PAGE EXTRACT:
•••
In [45]:
!pip install numpy

import numpy as np



## Bandit Environment
### Call Bandit(min, max) to create a bandit with range or rewards from min to max
### Call Bandit.sample() to sample from this distribution

In [46]:
#Bandit instance, used as environment
class Bandit:
    def __init__(self, min_val, max_val):
        self.times_chosen = 1
        self.dist_range = sorted(np.random.randint(min_val, max_val+1, 2))
        self.true_reward = (self.dist_range[0] + self.dist_range[1]) / 2
        print(self.dist_range)

    def sample(self):
        self.times_chosen += 1
        return np.random.uniform(self.dist_range[0], self.dist_range[1])

## Our Agent needs to:
###    a) Keep track of how "good" each bandit has been in terms of reward
###    b) Keep track of regret

In [47]:
class Agent:
    def __init__(self, num_bandits=10, dist_min=1, dist_max=10):
        self.num_bandits = num_bandits
        self.bandits = []
        self.rewards_avg = []
        self.best_reward = -1
        self.regret = 0
        self.time = 1
        for i in range(self.num_bandits):
            self.bandits.append(Bandit(dist_min, dist_max))
            self.rewards_avg.append(1)
            if self.bandits[i].true_reward > self.best_reward:
                self.best_reward = self.bandits[i].true_reward

# Greedy Agent
## The Greedy Agent chooses the best action at every time (pure exploitation). Is this what we want? What are the advantages and disadvantages of this?

In [48]:
class GreedyAgent(Agent):
    def __init__(self):
        super().__init__()

    def choose_bandit(self):
        #Choose best action
        bandit_idx = np.argmax(self.rewards_avg)
        reward = self.bandits[bandit_idx].sample()

        #Calculate new reward average
        new_reward_avg = ((self.rewards_avg[bandit_idx] * (self.bandits[bandit_idx].times_chosen-1)) + reward) / self.bandits[bandit_idx].times_chosen
        self.rewards_avg[bandit_idx] = new_reward_avg
        #Calculate regret
        self.regret += (self.best_reward - self.bandits[bandit_idx].true_reward)
        print("GREEDY: Bandit {} was chosen ({}, {}), with reward {}, and regret {}, best reward {}".format(bandit_idx, self.bandits[bandit_idx].dist_range[0], self.bandits[bandit_idx].dist_range[1], reward, self.best_reward - self.bandits[bandit_idx].true_reward, self.best_reward))

# e-Greedy Agent
## The Epsilon Greedy Agent chooses the best action most of the time (exploitation) but every so often chooses a random action (exploration). Why might this work? What are the advantages and disadvantages of this?

In [49]:
class EpsilonGreedyAgent(Agent):
    def __init__(self, epsilon = 0.9):
        super().__init__()
        self.epsilon = epsilon

    def choose_bandit(self):
        if np.random.uniform() > self.epsilon: # Choose random action
            bandit_idx = np.random.randint(0, self.num_bandits)
•••
DIRECTIONS FOR THIS TASK:
Translate this sentence from the bandit notebook into Spanish: "The Epsilon Greedy Agent chooses the best action most of the time (exploitation) but every so often chooses a random action (exploration)."

DATA EXCERPT:
•••
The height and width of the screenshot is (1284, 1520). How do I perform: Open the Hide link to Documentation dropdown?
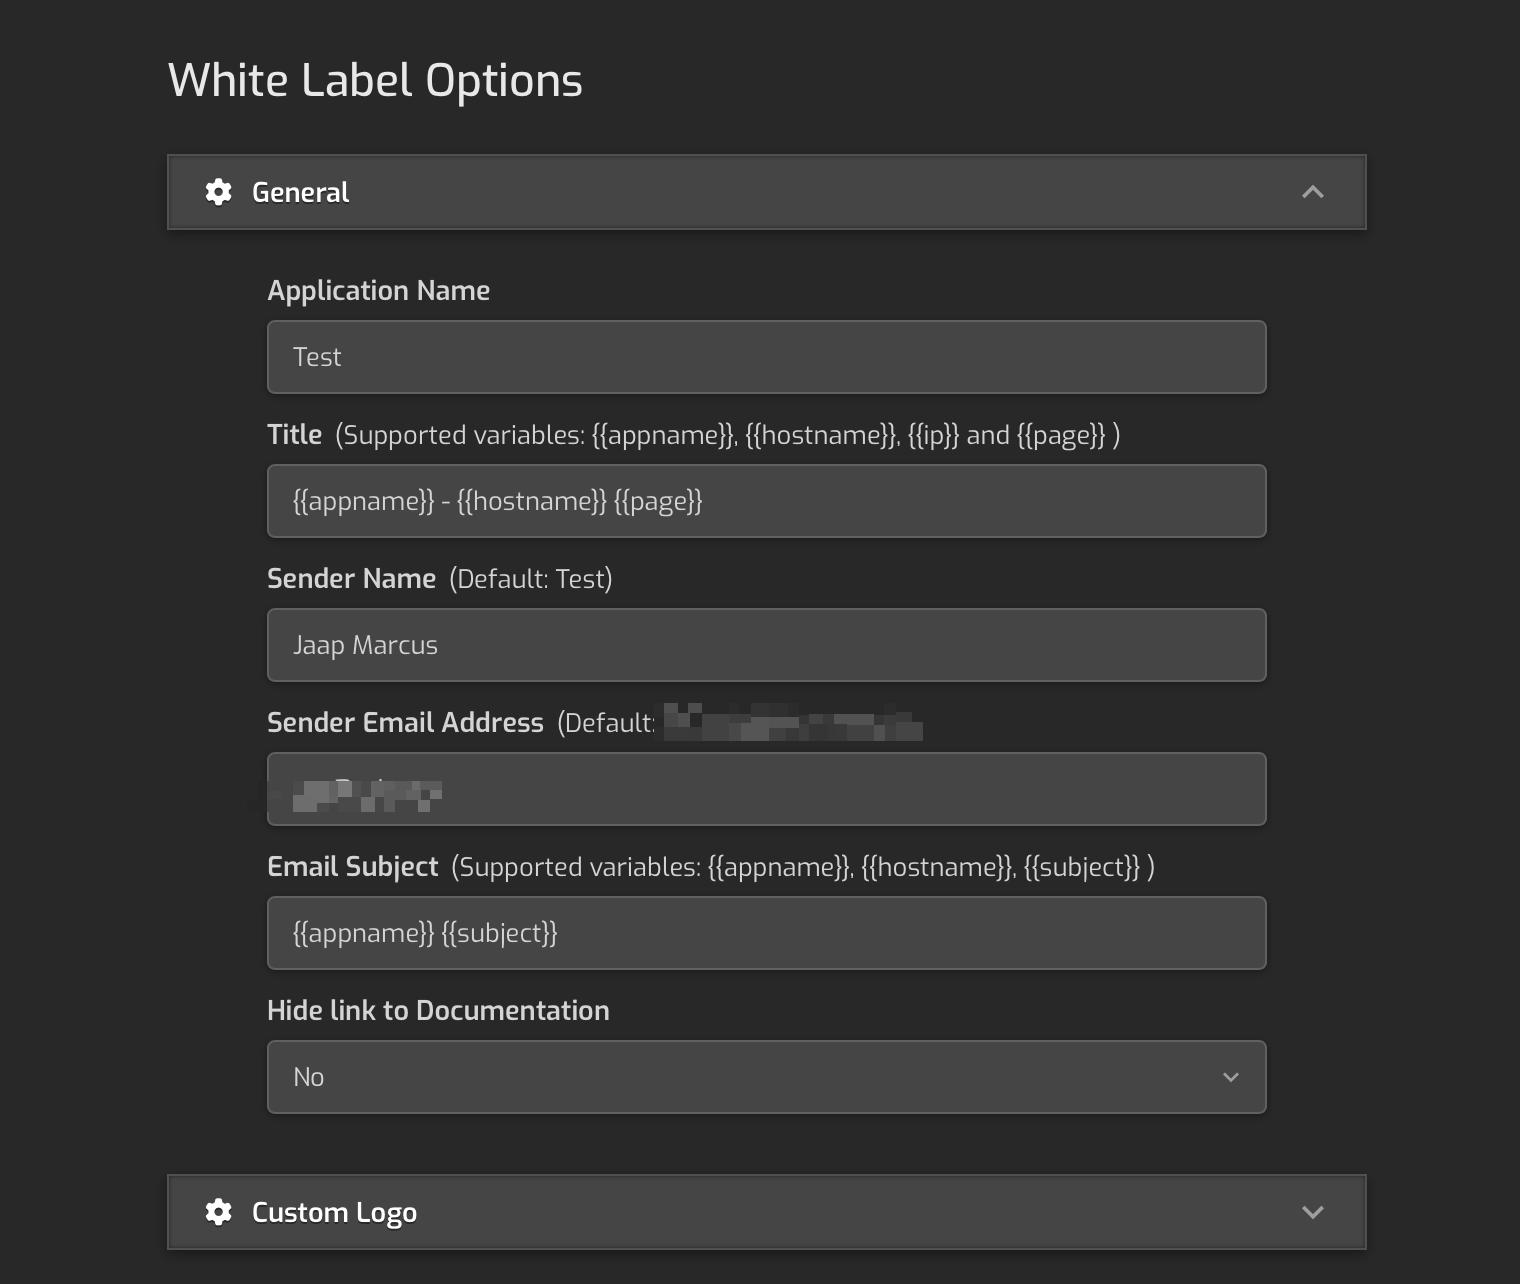[x=766, y=1077]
•••
RESPONSE FOR THIS EXERCISE:
El agente épsilon-voraz elige la mejor acción la mayor parte del tiempo (explotación), pero de vez en cuando elige una acción aleatoria (exploración).